Quoted passage:
--- Begin ---
So your private love letters may appear in Google within two weeks… is this a privacy issue or SEO’s next move?

While some are worried about privacy issues from Google crawling all of their personal Google Docs, we’re already thinking of ways in which this can be used for search engine optimization. Find out how to keep your private Google Docs private and how to use them for SEO once the big update takes place -

There’s an interesting post in the Google Docs help forum that indicates your Google Docs will soon be crawlable by the Googlebot and possibly all other search engines.  Googler “Marie” says that in about two weeks, Google will be launching the change to make this happen.

What this means is that it will allow your published documents to appear in the search engine result pages as long as the document is linked from a publicly crawled webpage.  As a result, your documents can now reach a much wider audience of people.  Does this mean that you can now optimize your webpages through published Google Docs?  With a little creativity, we certainly think so!

This approach of SEO is very similar to some of our existing products which we use to ‘blanket’ the search result pages for our advertisers through hosted article pages.  With these, we can essentially create mini sites about our advertiser’s websites and get them ranking as well for all of their keyword phrases.  The end result is that our advertiser’s website doesn’t only show up on a top 3 spot of Google, but lots of smaller mini sites about our advertiser can show up and cover the rest of the search result listings on page 1 of the Google results.
--- End ---
Supplied material:
--- Begin ---
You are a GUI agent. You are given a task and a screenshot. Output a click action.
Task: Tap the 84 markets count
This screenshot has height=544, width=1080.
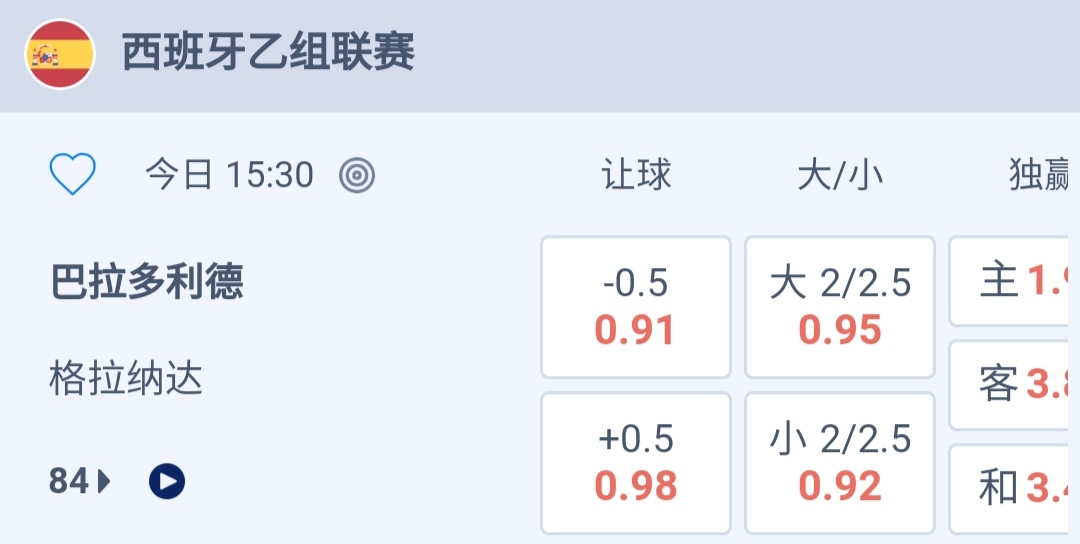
--- End ---
Given exercise: Quote in full, word for word, the post about Google crawling published Google Docs, from its headline to its final sentence.

Answer for the task:
So your private love letters may appear in Google within two weeks… is this a privacy issue or SEO’s next move?

While some are worried about privacy issues from Google crawling all of their personal Google Docs, we’re already thinking of ways in which this can be used for search engine optimization. Find out how to keep your private Google Docs private and how to use them for SEO once the big update takes place -

There’s an interesting post in the Google Docs help forum that indicates your Google Docs will soon be crawlable by the Googlebot and possibly all other search engines.  Googler “Marie” says that in about two weeks, Google will be launching the change to make this happen.

What this means is that it will allow your published documents to appear in the search engine result pages as long as the document is linked from a publicly crawled webpage.  As a result, your documents can now reach a much wider audience of people.  Does this mean that you can now optimize your webpages through published Google Docs?  With a little creativity, we certainly think so!

This approach of SEO is very similar to some of our existing products which we use to ‘blanket’ the search result pages for our advertisers through hosted article pages.  With these, we can essentially create mini sites about our advertiser’s websites and get them ranking as well for all of their keyword phrases.  The end result is that our advertiser’s website doesn’t only show up on a top 3 spot of Google, but lots of smaller mini sites about our advertiser can show up and cover the rest of the search result listings on page 1 of the Google results.